Records to use:
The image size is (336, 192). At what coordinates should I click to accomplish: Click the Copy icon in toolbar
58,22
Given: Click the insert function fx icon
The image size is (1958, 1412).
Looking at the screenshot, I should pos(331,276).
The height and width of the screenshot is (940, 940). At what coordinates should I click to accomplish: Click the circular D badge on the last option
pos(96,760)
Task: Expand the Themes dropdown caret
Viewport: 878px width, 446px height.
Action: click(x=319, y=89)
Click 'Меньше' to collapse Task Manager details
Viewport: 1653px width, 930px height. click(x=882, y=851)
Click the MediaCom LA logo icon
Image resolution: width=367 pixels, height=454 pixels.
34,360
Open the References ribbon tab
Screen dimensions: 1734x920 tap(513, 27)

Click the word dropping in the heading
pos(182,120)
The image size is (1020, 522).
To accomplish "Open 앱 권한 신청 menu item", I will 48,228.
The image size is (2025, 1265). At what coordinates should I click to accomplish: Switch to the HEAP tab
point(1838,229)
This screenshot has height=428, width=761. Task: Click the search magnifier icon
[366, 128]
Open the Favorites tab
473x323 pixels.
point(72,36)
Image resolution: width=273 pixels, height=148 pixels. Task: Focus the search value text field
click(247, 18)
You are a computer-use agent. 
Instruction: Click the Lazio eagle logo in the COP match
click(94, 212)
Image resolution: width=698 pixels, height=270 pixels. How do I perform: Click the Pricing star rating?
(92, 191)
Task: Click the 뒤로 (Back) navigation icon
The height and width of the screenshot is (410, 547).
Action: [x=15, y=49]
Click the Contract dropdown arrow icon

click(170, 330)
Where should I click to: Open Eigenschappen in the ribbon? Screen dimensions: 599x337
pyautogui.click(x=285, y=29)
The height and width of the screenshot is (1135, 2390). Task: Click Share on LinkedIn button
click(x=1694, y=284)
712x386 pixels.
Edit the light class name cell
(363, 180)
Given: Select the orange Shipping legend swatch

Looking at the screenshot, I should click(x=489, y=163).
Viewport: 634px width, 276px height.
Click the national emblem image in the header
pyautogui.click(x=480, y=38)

Your goal:
Rewrite the lines between the one holding "Click the word dropping in the heading" and the one holding "click(94, 212)", inclusive, and add 120 to every coordinate in the answers. Keep the requests and all other numbers as they are.

Reply to the task:
Click the word dropping in the heading
pos(302,240)
The image size is (1020, 522).
To accomplish "Open 앱 권한 신청 menu item", I will 168,348.
The image size is (2025, 1265). At what coordinates should I click to accomplish: Switch to the HEAP tab
point(1958,349)
This screenshot has height=428, width=761. Task: Click the search magnifier icon
[486, 248]
Open the Favorites tab
473x323 pixels.
point(192,156)
Image resolution: width=273 pixels, height=148 pixels. Task: Focus the search value text field
click(367, 138)
You are a computer-use agent. 
Instruction: Click the Lazio eagle logo in the COP match
click(214, 332)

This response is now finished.